Set of tasks ▸
a. According to the article on genetically modified mosquitoes, which company developed the altered insects?
b. Using the article on genetically modified mosquitoes, explain why opponents object to releasing the altered insects.
c. From the article on genetically modified mosquitoes, reproduce the passage starting at "Friday, September 16, 2016" and ending at "for the environment.".

Friday, September 16, 2016 by JD Heyes
If you’ve never heard of the word “frankenskeeter,” you’re about to hear it used quite a bit, especially if you live in or near southern Florida. It seems that a growing number of state lawmakers want to employ them to kill off “skeeters” that are carrying usually mild Zika virus.
As reported by AMI Newswire, several state lawmakers urged federal health officials last week to permit the deployment of GMO-modified mosquitoes as a means of combating the spread of the virus.
Opponents of the plan, however, say that they fear the genetically altered insects, developed by British company Oxitec, would create a cycle of unintended consequences for the environment.
Still, lawmakers are pushing for the release of “frankenskeeters” despite the fact that their test release in a proposed field in the Florida Keys is proving controversial. There, a mosquito control board has been fielding vocal opposition to the plan.

Items listed in a dataset ▸
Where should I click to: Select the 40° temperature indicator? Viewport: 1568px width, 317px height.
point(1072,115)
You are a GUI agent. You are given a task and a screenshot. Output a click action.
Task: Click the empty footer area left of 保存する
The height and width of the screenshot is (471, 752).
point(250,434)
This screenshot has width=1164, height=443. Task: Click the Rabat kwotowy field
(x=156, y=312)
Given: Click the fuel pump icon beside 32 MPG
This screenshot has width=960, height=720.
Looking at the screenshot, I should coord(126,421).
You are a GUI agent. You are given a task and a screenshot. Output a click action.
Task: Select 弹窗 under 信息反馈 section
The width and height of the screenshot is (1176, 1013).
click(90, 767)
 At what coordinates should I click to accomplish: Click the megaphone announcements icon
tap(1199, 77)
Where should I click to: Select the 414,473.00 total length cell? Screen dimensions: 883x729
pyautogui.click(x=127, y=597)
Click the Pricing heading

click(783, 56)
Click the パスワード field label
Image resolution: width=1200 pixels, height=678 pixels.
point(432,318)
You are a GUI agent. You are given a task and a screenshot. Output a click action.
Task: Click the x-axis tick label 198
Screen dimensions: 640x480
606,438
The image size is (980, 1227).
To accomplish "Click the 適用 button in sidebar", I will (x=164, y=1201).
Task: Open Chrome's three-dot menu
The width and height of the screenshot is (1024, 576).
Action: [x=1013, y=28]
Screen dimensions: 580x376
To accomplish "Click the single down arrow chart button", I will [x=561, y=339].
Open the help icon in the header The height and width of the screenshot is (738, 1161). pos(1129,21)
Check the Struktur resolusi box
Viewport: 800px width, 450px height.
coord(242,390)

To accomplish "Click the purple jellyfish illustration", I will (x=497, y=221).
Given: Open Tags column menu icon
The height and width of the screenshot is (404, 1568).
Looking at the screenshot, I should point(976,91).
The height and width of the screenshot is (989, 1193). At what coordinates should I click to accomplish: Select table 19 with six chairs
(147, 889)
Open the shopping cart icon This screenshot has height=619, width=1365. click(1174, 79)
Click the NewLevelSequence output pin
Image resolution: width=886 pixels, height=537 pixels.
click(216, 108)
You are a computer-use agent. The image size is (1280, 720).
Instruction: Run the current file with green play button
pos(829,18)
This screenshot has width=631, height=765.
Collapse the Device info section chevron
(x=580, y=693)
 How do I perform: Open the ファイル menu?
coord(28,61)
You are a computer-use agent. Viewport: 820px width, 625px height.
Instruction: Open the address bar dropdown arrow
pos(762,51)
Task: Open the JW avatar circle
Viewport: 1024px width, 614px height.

Exercise responses ▸
a. The British company Oxitec developed them.

b. Opponents fear that the genetically altered mosquitoes would set off a cycle of unintended consequences for the environment.

c.
Friday, September 16, 2016 by JD Heyes
If you’ve never heard of the word “frankenskeeter,” you’re about to hear it used quite a bit, especially if you live in or near southern Florida. It seems that a growing number of state lawmakers want to employ them to kill off “skeeters” that are carrying usually mild Zika virus.
As reported by AMI Newswire, several state lawmakers urged federal health officials last week to permit the deployment of GMO-modified mosquitoes as a means of combating the spread of the virus.
Opponents of the plan, however, say that they fear the genetically altered insects, developed by British company Oxitec, would create a cycle of unintended consequences for the environment.